- Не буду, бегом давай!

  - Чего надо, господин воин? - с независимым видом спросил малец.

  - Я так погляжу, ты парень хваткий и глазастый. Хочешь заработать?

  В глазах мальчика загорелся огонек:

  - А сколько?

  - От тебя зависит. Слушай сюда. Ты ведь все про всех знаешь здесь, верно?

  - А то, много всего знаю! - самодовольно улыбаясь, ответил Митроха.

  - А про Кречера знаешь?

  - А что про него знать? В аду чертям с ним весело поди... - раздраженно бросил мальчишка.

  - Что и тебе досадил?

  - Драться любил, вечно как ни увидит, сразу плеткой... а что ему? Все его боялись.

  - А кто в отряде его был, всех помнишь?

  - Всех наверно, они часто у Куцего столовались.

  'Ого, интересно девки пляшут, значит, столовались?! Так, продолжим' покатал услышанное в голове Марек.

  - А Эрика помнишь?

  - Ха, а чего помнить то, хорька жадного?! Он редко бывает, как приедет, вечно с хозяином шепчется, к девкам пристает...

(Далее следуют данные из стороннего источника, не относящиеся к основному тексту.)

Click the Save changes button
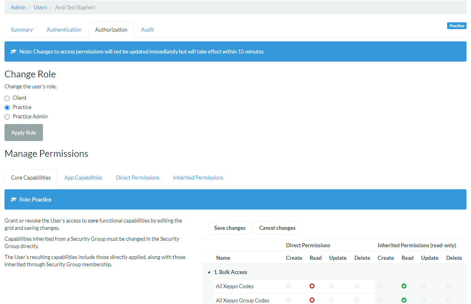[x=230, y=228]
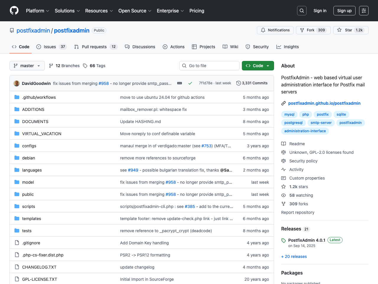Click the Notifications bell icon
The height and width of the screenshot is (284, 378).
point(263,30)
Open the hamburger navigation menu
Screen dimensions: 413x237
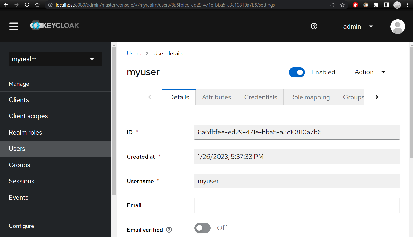(x=14, y=26)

  - За что ж ты его так? Неужто на хоря похож?

  - Ага, худой, зубы острые, нос торчит, глазки бегают...

  - Давно он у вас не появлялся?

  - А чего, вы разве не всех их перебили? Вы ж вроде всю банду положили там, в горах...

  - Хм... нет, такого не припомню... Жив он, по всему выходит. И если ты, когда он в 'Подкове' появится, мне весточку передашь, я тебе щедро заплачу.

  - А сколь? У всех щедрость разная...

  - Полтину серебром. Хватит с тебя, Митроха?

  - Договорились, - мальчишка с взрослым видом кивнул головой, подтверждая сделку.

  - А пока, вот тебе десять грошей, задатком. Ну, беги, поди делов то хватает.

  - Ага, - и Митроха довольно сжимая в кулачке монеты порысил куда-то.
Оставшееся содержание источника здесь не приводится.